“A-a-a-kkk-uu… h-h-h-hi-po-ter-mi-aaa..” ucap Ana kesulitan. Jelas saja. Seluruh tubuh Ana basah karena badai di atas tadi karena telat menggunakan jas hujan. Ditambah lagi perjalanan yang sulit medannya, membuat tubuh kelelahan. Plus, malam telah tiba. Suhu dingin gunung menguasai.
Vany bergegas memanggil bantuan. Beberapa teman membantu menggendongnya masuk ke dalam tenda. Setelah mereka sendirian, Vany membuka baju Ana. Membalurinya dengan minyak kayu putih dari ujung kaki sampai ke telinga. Lalu menggantinya dengan pakaian kering.
Ana masih tampak menggigil. Vany kemudian memeluk Ana supaya hangat tubuh Vany bisa membantu suhu Ana stabil lagi.
Vany merasakan betapa menggigilnya Ana. Dia berusaha menenangkan Ana yang masih tampak menggigil.
Baru saja Vany merasa kalau Ana mulai tidak menggigil, Ana kemudian mendorong Vany keras-keras.
“PERGI KAMU!” teriak Ana.
“Na? Kenapa?” Vany bingung.
“PERGI! PERGII! PERGIII!” Ana semakin menjadi-jadi.

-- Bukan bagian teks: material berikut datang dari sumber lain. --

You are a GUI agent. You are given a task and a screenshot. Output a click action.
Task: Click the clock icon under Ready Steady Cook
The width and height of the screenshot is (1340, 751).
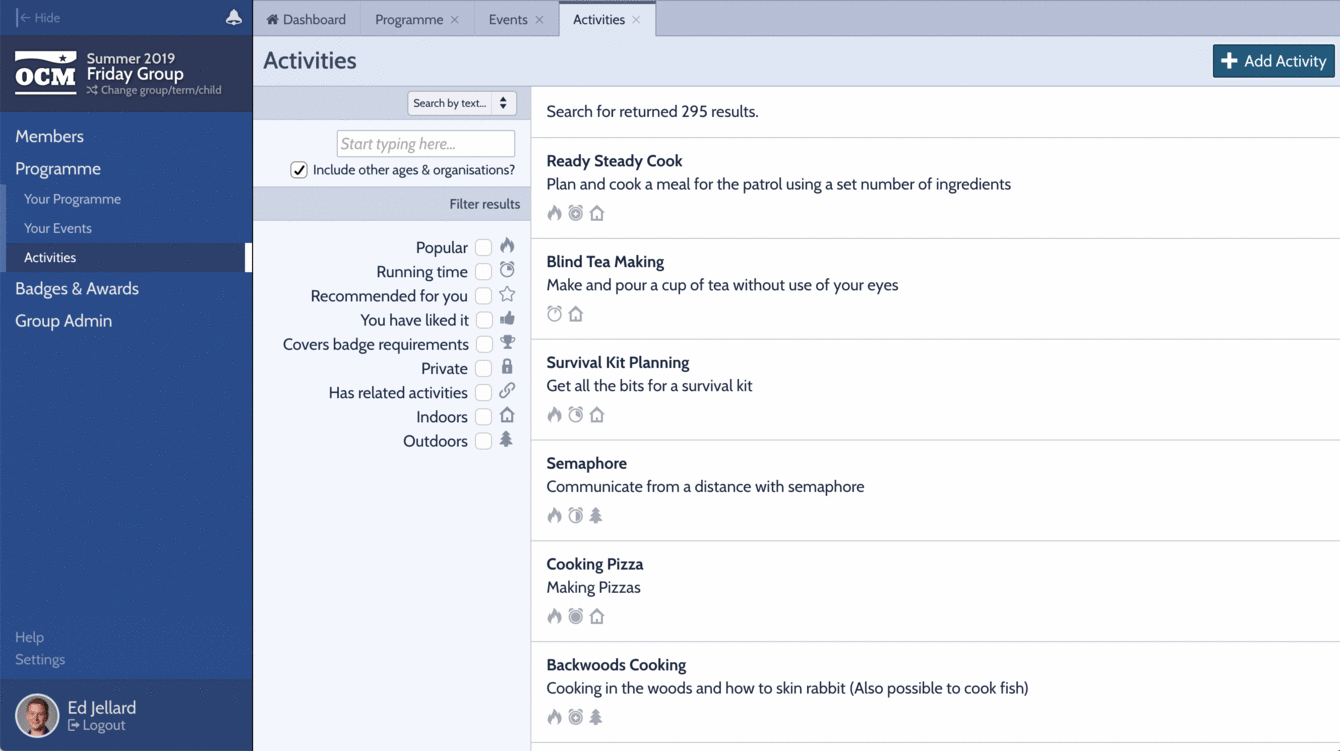point(576,213)
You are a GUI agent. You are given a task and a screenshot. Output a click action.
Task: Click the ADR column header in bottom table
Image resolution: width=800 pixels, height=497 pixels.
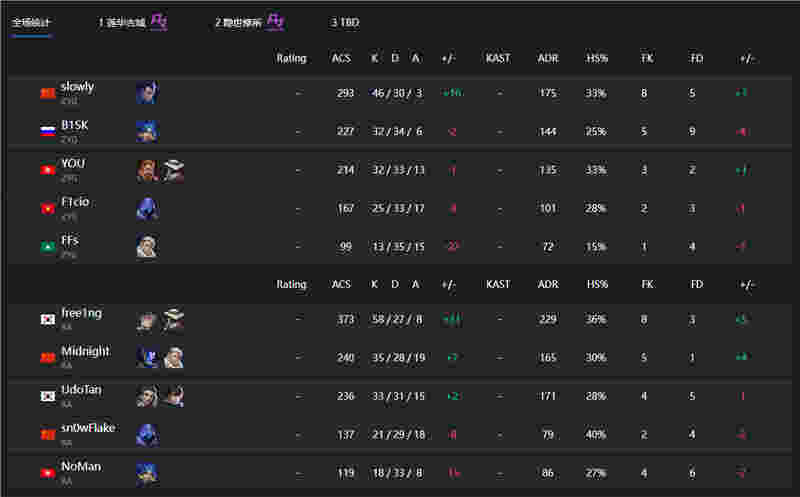(x=547, y=285)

“Oke Na! Tenang Na! Aku pergi.” ucap Vany dengan nada bersalah lalu keluar dari tenda.
“Kenapa Van?!” tanya Rimba panik ketika melihat Vany keluar dari tenda.
Mata Vany berkaca-kaca, “Aku ada salah ya sama Ana? Sampai diusir gitu.” ucap Vany dengan sedih. Rimba yang sudah lebih lama mengenal Ana mengernyitkan dahi. Dia merasa ada yang tidak beres.
“Sebentar.” ucap Rimba lalu ke tenda Ana.